Зато чуть не любой майор, обращаясь к солдату, почти всегда говорил:
– Товарищ солдат, к Вам обращается (Вам приказывает) целый майор.
Как-то само собой подразумевалось, что и сам майор, и его приказ – существеннее, весомее, если майор не просто майор, а целый…
Рядовые солдаты о себе любили говаривать:
– Чистые погоны – чистая совесть.
Утверждение, конечно, сомнительное, но никто не брался его оспаривать. Оспорить такое утверждение – это как обидеть юродивого, отнять копеечку. Грех это.
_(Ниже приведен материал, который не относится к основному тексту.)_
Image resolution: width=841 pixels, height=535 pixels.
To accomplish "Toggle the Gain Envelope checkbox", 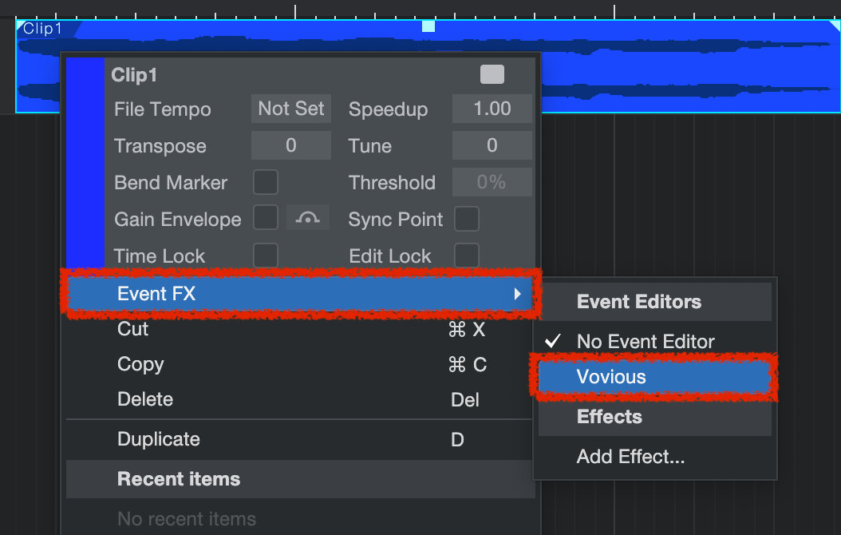I will [x=266, y=218].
Отличный солдат – это солдат, именуемый словом иностранного происхождения, – ефрейтор. Ефрейторов традиционно называют собаками, псами.
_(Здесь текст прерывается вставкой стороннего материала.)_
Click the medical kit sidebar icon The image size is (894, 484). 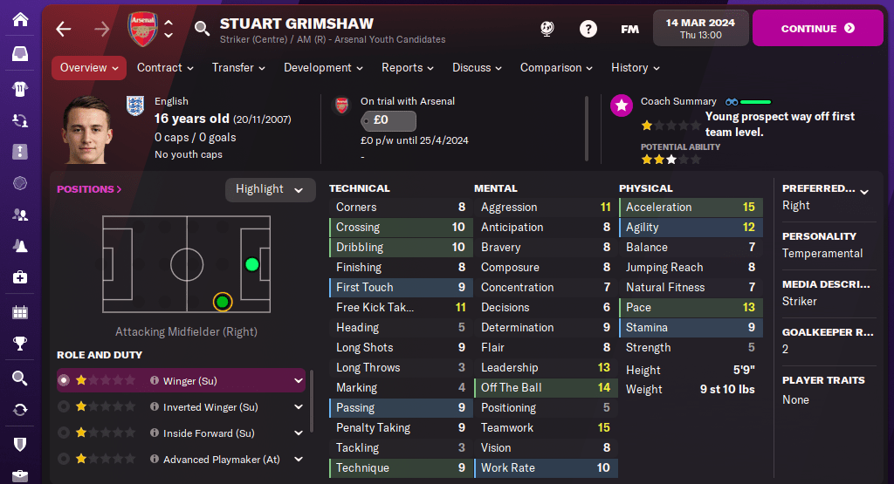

– Ему на погоны пса (собаку) кинули! – говорит рядовой о другом и все знают, что рядовому солдату присвоили звание ефрейтора. И реагировать на такое известие нужно было так:
– Ффу-у! Да лучше иметь дочь проститутку, чем сына – ефрейтора.
Когда Кирюше (секретчику) присвоили звание ефрейтора, то Левый (контролёр штаба), часто гостивший на КПП № 4, как только появлялся Кирюша, начинал поводить носом, принюхиваться, допытываться у капэпэшников:
– Фу, а чем это вдруг так потянуло? Фу, да это псиной воняет. О, Кирюша, а я тебя и не заметил. Ну, теперь всё понятно, почему собакой воняет – ефрейтор явился. Вот псиной и завоняло.
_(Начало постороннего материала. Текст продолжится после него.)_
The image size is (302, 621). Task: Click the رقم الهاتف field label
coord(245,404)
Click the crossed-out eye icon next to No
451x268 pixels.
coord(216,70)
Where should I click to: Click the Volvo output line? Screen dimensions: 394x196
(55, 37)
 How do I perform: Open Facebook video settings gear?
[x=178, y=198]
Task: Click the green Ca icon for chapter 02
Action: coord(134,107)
Под самый дембель собаку на погоны кинули и самому Левому, а также и Шуше – начальнику КПП № 4. Но больше всего Левого после этого дразнил не Кирюша, а Байрам, который на дембель ушёл рядовым, говорил, что очень этим гордится, хотя и видно было, как ему обидно, что он за два года ни в отпуск не съездил, ни лычку (соплю) на погоны не заслужил.
Когда рядовому присваивали звание ефрейтора, то положено было не спешить украшать галуном (лычкой) погоны, потом – прикреплять лычку очень некрепко, чтобы легко было снимать… Словом, всячески демонстрировать отрицательное отношение к присвоенному званию. Как бы нехотя соглашаться с тем, что погоны больше уже не чистые, что на них уже виднеется собака (лежит пёс).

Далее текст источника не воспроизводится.